• Listed entries
────────────────────

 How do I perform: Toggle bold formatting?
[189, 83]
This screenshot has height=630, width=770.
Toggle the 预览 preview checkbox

────────────────────

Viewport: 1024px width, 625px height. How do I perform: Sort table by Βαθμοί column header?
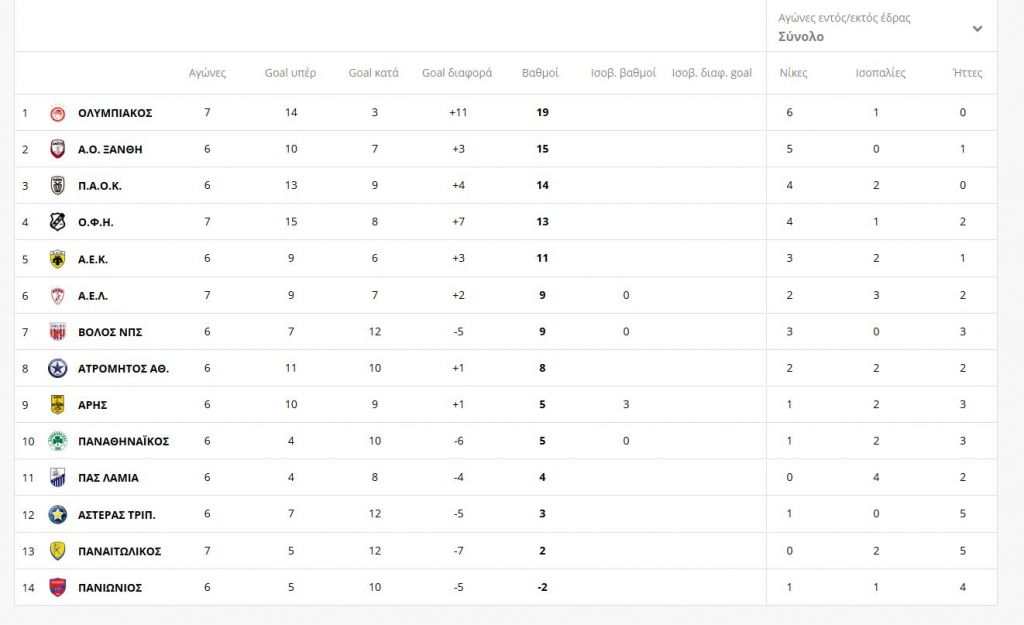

────────────────────

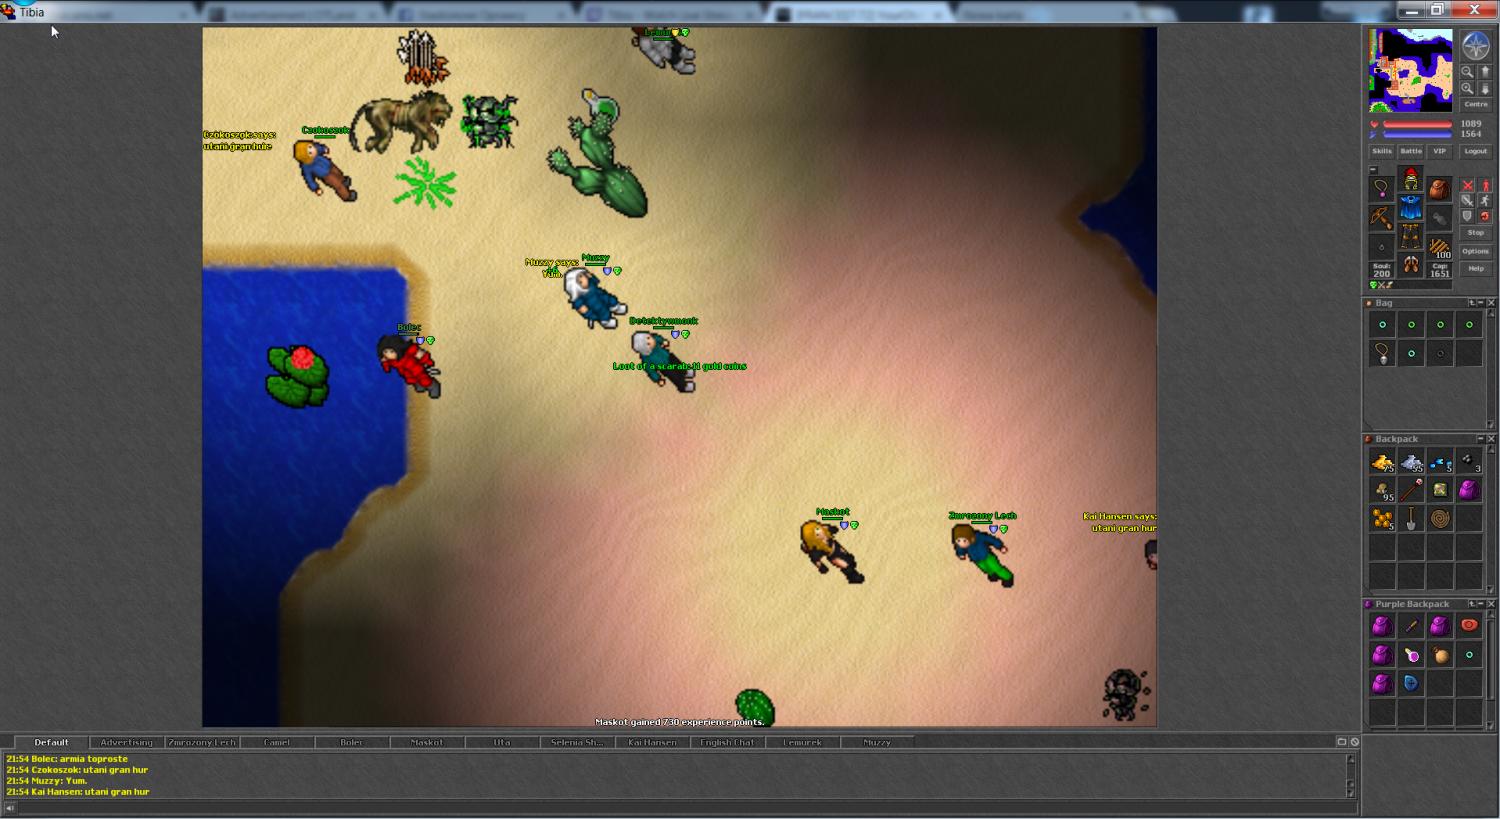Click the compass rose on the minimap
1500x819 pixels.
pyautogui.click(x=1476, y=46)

────────────────────

• Exercise directions
For this task, write out exactly the lines of the entries above, starting at the line with "This screenshot has height=630, width=770." and ending at the line with "Toggle the 预览 preview checkbox", both included, and no others.

• Result for this exercise
This screenshot has height=630, width=770.
Toggle the 预览 preview checkbox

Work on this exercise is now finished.